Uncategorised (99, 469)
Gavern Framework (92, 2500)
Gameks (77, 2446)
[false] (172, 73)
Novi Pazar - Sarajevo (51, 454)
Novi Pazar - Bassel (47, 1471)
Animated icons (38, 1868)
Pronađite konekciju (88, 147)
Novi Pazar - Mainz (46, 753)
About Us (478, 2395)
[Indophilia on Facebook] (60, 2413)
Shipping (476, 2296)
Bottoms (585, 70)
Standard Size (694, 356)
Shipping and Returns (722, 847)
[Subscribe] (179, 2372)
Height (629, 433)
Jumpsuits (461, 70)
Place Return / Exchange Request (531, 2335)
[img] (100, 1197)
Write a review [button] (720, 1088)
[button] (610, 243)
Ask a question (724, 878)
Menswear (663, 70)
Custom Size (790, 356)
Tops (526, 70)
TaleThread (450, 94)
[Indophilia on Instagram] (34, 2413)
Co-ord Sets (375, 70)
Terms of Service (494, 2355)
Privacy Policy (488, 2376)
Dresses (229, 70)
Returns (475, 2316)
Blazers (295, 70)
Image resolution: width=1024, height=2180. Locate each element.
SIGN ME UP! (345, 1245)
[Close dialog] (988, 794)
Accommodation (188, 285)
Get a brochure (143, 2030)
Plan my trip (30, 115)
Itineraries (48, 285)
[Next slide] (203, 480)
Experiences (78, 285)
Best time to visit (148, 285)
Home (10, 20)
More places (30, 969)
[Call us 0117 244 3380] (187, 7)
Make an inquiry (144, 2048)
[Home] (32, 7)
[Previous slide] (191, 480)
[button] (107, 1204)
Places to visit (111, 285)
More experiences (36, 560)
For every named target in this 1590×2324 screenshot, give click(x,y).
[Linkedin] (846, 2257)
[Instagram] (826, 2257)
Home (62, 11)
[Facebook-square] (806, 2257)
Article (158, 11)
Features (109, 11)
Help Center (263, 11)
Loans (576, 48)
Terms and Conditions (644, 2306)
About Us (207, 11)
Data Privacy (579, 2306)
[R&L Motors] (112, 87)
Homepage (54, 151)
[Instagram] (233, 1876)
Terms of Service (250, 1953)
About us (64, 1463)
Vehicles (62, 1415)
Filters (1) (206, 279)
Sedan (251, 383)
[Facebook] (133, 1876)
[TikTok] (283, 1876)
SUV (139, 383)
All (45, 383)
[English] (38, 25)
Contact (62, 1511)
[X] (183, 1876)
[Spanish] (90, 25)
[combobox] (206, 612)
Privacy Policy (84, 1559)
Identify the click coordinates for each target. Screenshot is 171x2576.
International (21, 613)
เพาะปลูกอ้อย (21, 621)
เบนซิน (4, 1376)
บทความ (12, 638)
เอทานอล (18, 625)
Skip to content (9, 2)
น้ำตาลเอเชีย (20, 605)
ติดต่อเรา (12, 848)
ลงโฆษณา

▶ _Exercise goal_: Extract exactly and only the lines above from the line containing "Features (109, 11)" through the line containing "Sedan (251, 383)", both end lines included.

▶ _Written response_:
Features (109, 11)
Help Center (263, 11)
Loans (576, 48)
Terms and Conditions (644, 2306)
About Us (207, 11)
Data Privacy (579, 2306)
[R&L Motors] (112, 87)
Homepage (54, 151)
[Instagram] (233, 1876)
Terms of Service (250, 1953)
About us (64, 1463)
Vehicles (62, 1415)
Filters (1) (206, 279)
Sedan (251, 383)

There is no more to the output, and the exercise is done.